World Dec 23, 2025 3 min read 0 views

Ryanair Fined €255 Million by Italian Antitrust Authority for Market Abuse

Italy's competition watchdog has imposed a €255 million penalty on Ryanair for anti-competitive practices that hindered travel agencies' operations, citing abuse of dominant market position.

Ryanair Fined €255 Million by Italian Antitrust Authority for Market Abuse

Italy's antitrust regulator has levied a substantial fine of €255 million against Ryanair this Tuesday, citing the airline's exploitation of its market dominance to restrict travel agencies' access to its services.

Ryanair, which handles approximately 40% of passenger traffic to and from Italy, was found to have implemented technical barriers and booking limitations that effectively marginalized travel intermediaries from the market.

"Following a complex investigation, the Authority found that Ryanair put in place an elaborate strategy affecting the ability of online and traditional travel agencies to purchase Ryanair flights on ryanair.com," according to a statement by the Authority.

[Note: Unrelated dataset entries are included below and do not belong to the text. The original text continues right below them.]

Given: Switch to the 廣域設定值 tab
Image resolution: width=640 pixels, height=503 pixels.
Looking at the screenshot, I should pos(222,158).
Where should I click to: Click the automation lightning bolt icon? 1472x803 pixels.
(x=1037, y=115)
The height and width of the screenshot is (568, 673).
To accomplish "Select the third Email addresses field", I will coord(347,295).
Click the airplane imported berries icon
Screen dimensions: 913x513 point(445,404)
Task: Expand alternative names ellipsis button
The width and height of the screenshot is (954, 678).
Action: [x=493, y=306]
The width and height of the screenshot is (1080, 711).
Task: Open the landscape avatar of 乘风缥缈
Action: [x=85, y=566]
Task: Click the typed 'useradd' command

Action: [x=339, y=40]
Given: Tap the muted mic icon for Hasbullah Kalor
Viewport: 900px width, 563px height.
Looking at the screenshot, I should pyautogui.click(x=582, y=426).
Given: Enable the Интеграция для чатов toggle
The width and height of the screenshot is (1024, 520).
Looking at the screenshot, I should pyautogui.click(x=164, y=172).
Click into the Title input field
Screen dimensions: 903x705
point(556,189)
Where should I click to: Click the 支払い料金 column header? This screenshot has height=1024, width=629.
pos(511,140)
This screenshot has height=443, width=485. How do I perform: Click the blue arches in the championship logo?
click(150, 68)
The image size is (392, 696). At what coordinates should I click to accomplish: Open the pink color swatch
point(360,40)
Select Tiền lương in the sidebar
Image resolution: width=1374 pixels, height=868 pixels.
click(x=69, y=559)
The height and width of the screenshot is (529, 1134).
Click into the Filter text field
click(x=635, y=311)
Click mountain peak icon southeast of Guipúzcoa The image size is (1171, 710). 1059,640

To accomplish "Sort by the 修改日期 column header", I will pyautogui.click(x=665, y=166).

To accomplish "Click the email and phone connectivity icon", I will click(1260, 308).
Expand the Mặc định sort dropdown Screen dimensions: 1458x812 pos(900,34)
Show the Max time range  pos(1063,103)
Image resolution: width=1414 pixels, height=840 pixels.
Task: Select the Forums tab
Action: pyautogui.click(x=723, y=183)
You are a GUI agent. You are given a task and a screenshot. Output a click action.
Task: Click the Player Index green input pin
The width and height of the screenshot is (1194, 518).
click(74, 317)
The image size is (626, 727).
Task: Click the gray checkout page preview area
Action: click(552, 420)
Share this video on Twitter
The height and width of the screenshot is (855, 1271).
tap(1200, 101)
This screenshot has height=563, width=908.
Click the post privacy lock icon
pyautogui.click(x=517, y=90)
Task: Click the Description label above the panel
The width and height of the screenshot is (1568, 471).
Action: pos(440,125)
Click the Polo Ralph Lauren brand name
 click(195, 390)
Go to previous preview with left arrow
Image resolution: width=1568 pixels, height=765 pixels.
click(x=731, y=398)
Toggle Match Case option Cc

The company's approach "blocked, hindered or made such purchases more difficult and/or economically or technically burdensome when combined with flights operated by other carriers and/or other tourism and insurance services."

Significance of Travel Intermediaries

In markets where a single service provider holds substantial power, intermediaries serve as crucial buffers between consumers and dominant companies. These platforms provide essential functions like search results, booking capabilities, comparison tools, and price aggregation.

When these intermediaries face restrictions or elimination, consumer choice diminishes, comparison opportunities decrease, and dominant firms face reduced pressure to maintain competitive practices.

Ryanair's Restrictive Measures

Beginning in April 2023, Ryanair introduced facial-recognition checks and additional verification requirements specifically targeting bookings made through travel agencies, while direct customers experienced minimal disruption.

These measures increased costs, reduced reliability, and slowed transaction times for agency sales, discouraging consumers from using intermediary services and undermining agencies' competitive capabilities.

Ryanair further obstructed agency access by periodically blocking travel agencies from its booking platform, disabling payment methods, and mass-deleting accounts associated with online travel agencies.

Since Ryanair flights represent essential components for agencies offering travel packages to Italy, these actions effectively prevented normal business operations. The Authority determined Ryanair had moved beyond competition to actively denying market access.

The airline also pressured agencies into restrictive partnership agreements that limited their ability to combine Ryanair flights with services from other airlines, accommodation providers, insurance companies, or tourism operators—core elements of agency competition.

To enforce compliance, Ryanair reinstated booking blocks and launched "aggressive communication campaigns" against non-compliant platforms, labeling them "pirate OTAs." This further distorted competition by reducing agencies' commercial flexibility and narrowing consumer options.

Competition Law Violations

While market dominance itself isn't prohibited under competition law, abuse of that position—through exclusionary practices, imposition of unfair conditions, or restriction of related market operations—constitutes violation.

The Authority concluded Ryanair leveraged its dominance in air transport to undermine competition in travel and tourism services. By creating economic and technical burdens for agencies selling Ryanair flights, particularly when combined with other services, the airline weakened competition, reduced consumer choice, and distorted market structure.

Digital markets tend to concentrate power rapidly. When one company becomes the default option—whether through pricing, scale, or recognition—other market participants must adapt to its framework.

As access to that company's products becomes essential, its decisions regarding sales channels, distribution methods, and service combinations cease being private business choices and begin shaping the entire market landscape.

Competition authorities intervene at this critical juncture, recognizing early indicators of structural market lock-in before significant damage occurs. Intermediaries remain vital for introducing comparison, choice, and competitive friction into such systems—their removal fundamentally undermines market competitiveness.